The Number of Test Combinations Rise.
Let's start out with a multiple entry system. Each entry has its own series of categories that have different options and possible statuses. If this were a real system, we would keep on adding combinations. As it grew, the total coverage of tests would also rise. The trick is maintaining good coverage, despite more and more combinations.
Let's add numbers to our system. Imagine that we are working with an application that controls the expenses of our executives, with a simple interface with the following items:
Categories: 4 (each expense can belong to a different category: food, lodging, transportation, etc.).
Forms of payment: 3 (each expense can be paid in three ways: cash, card, and other).
Currency: 2 (dollars or colones).
Status: 2 (the expense may require refunding or it may have been covered by the company).
Ensuring High Test Coverage.
Using an empirical technique to cover every test case combination, we are left with a minimum of 48 test cases (4x3x2x4 possibilities). This doesn’t take into account negative cases or edge cases that could be found in the app.
Knowing we have 48 cases to test the module, the real problem isn't the execution. This would be a relatively easy task, since we know already know all of the combinations. The real issue is the time. How much time does it take to create and execute all 48 test cases? Take into account that our system is only one example. If the daily entries were to rise, then so would the number of combinations.
Reducing the number of test cases.
There is one way to reduce the number of test cases- by using a reliable and powerful tool called all pair testing. All pair testing is a simple, yet powerful and secure tool that, when combined, all possibilities have a high coverage percentage, significantly reducing the number of test cases.
Using our expense control module, the following case-construction steps are as follows.
Organize the categories in a descending manner. In other words, the category with the most entries should go first: Category, Forms of payment, Currency, Status
Type n times the variable of A(Category) in the first column, where n is the number of variables in B (Forms of payment).
Type the “Forms of payment” variables in the second column.

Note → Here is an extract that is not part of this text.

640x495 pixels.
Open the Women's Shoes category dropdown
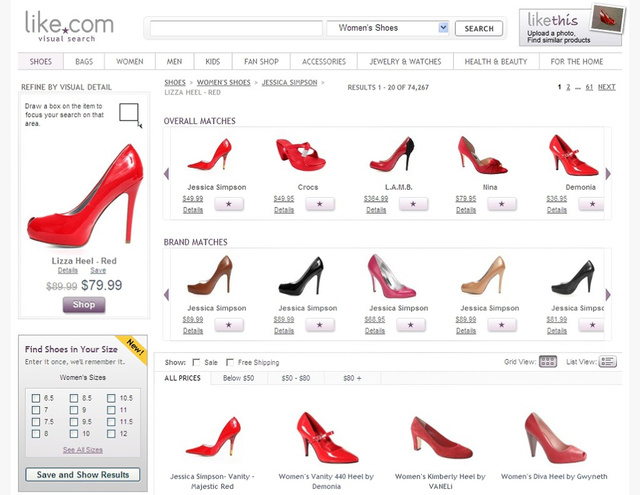pos(388,28)
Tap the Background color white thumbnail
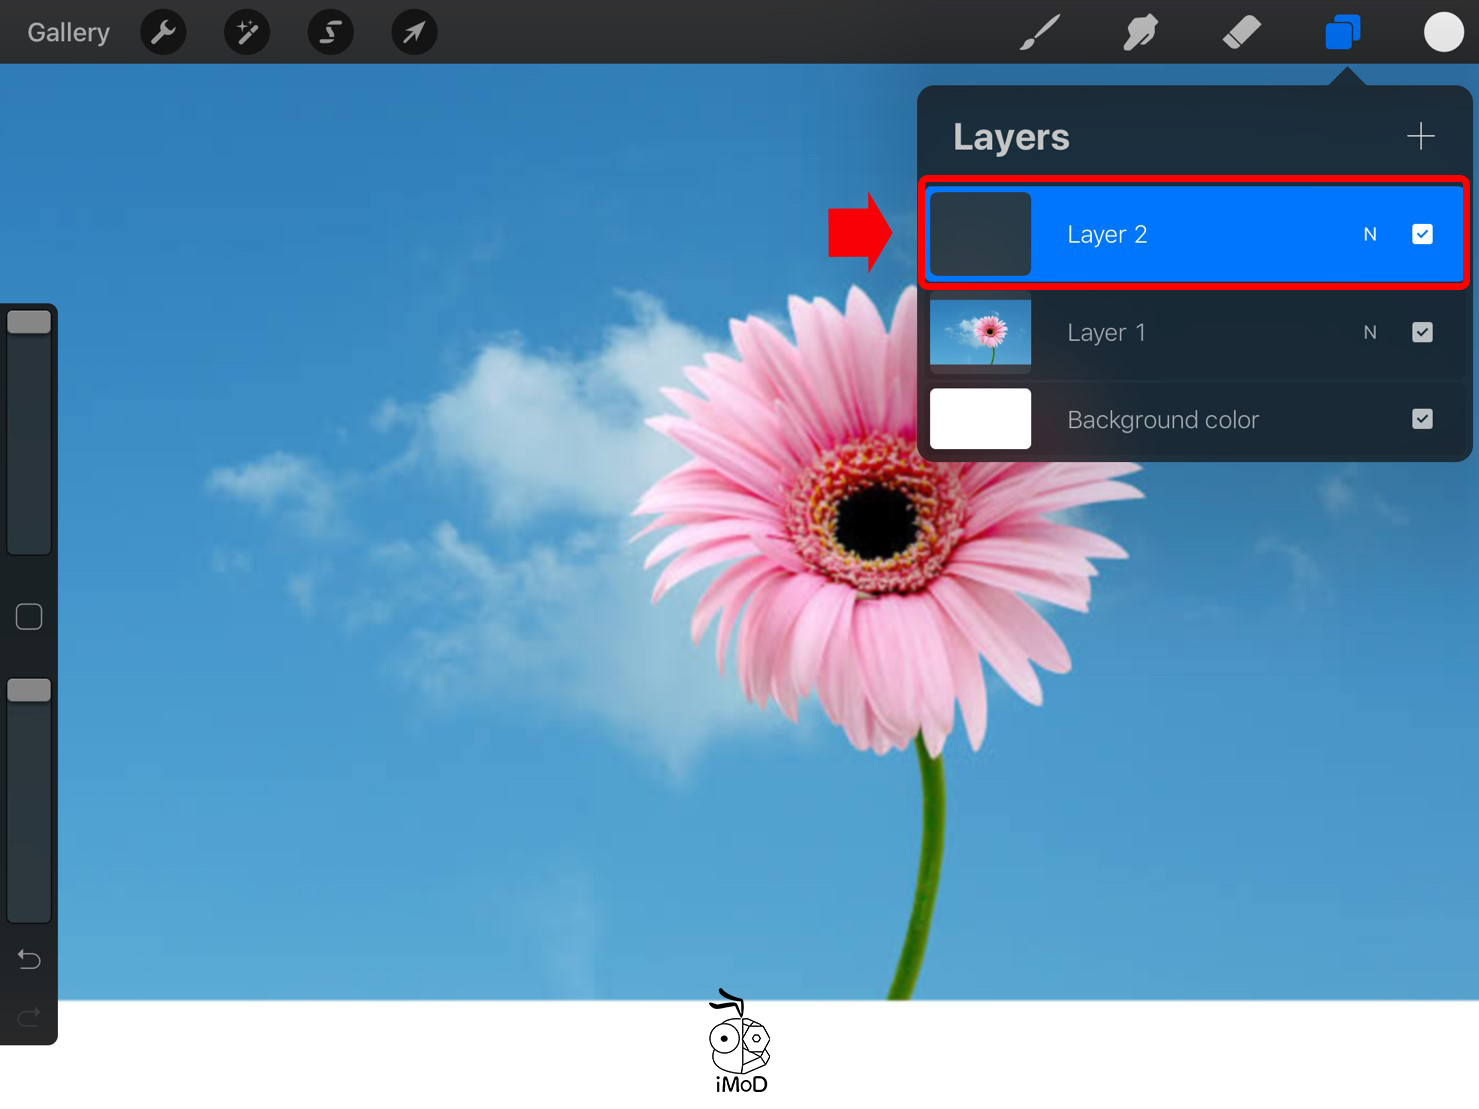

Check, from right to left, that every value from the right column is paired with one in the left column.
Carry out this step every time a new column is added or if the chart is modified.
This way we can see that for every cash-made payment, there is at least one expense for food, lodging, transportation, and others. You may also check the card and other expense pairs.
Add the values of the third variable and make sure to check the right column with the left column.
Once every new value has its pair in another column, the following value list is added.
We can see that, in this case, there is no colones-paid or dollars-refunded pairs. We have to search for a repeated pair and change it's value.
Once a change has been made, you have to repeat the verifying process on the right column with all the left columns, in order to compare pairs, and see if any pairs don’t exist. If this is the case, then they are adjusted and the values are checked again.
Once we check that every value has it's pair, our table is complete.
In the end, we have reduced 48 cases to 12, cutting the number down by 75% of the possible cases that could have been executed without the use of the technique versus the variable combination.